= Work task =
Copy the passage of the ZFS thread below, starting with "do you have" and going on through "thnx again!", but replace "benchmark numbers" with "test results".
** Text follows **
GEOM: ad6: corrupt or invalid GPT detected.
GEOM: ad6: GPT rejected -- may not be recoverable.

:)

Roman Divacky

unread,
Apr 6, 2007, 11:17:53 AM4/6/07
to
On Fri, Apr 06, 2007 at 04:57:00AM +0200, Pawel Jakub Dawidek wrote:
> Hi.

>
> I'm happy to inform that the ZFS file system is now part of the FreeBSD
> operating system. ZFS is available in the HEAD branch and will be
> available in FreeBSD 7.0-RELEASE as an experimental feature.
>
> Commit log:

>
> Please welcome ZFS - The last word in file systems.

this is incredibly great! thnx..

do you have any benchmark numbers? I saw some in your *con paper
but since then we got new sx locks and you did some performance
improvements as well..

I am just curious :)

thnx again!

roman

Sean Bryant

unread,
Apr 6, 2007, 12:14:07 PM4/6/07
to
Pawel Jakub Dawidek wrote:
> On Fri, Apr 06, 2007 at 10:36:52AM +0200, Ivan Voras wrote:
>
>> Sean Bryant wrote:
>>
>>
>>> Is it fully 128bit? From wikipedia, which is by no means an authoritative source but I have no idea if this was ever an issue.
** End of Text **
** Collected data follows **
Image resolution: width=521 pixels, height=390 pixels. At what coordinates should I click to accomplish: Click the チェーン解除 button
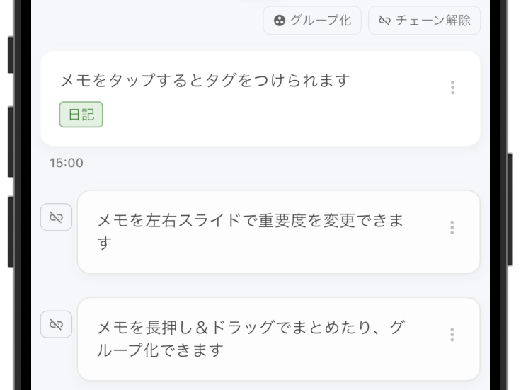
** End of Collected data **
= Solution for this problem =
do you have any test results? I saw some in your *con paper
but since then we got new sx locks and you did some performance
improvements as well..

I am just curious :)

thnx again!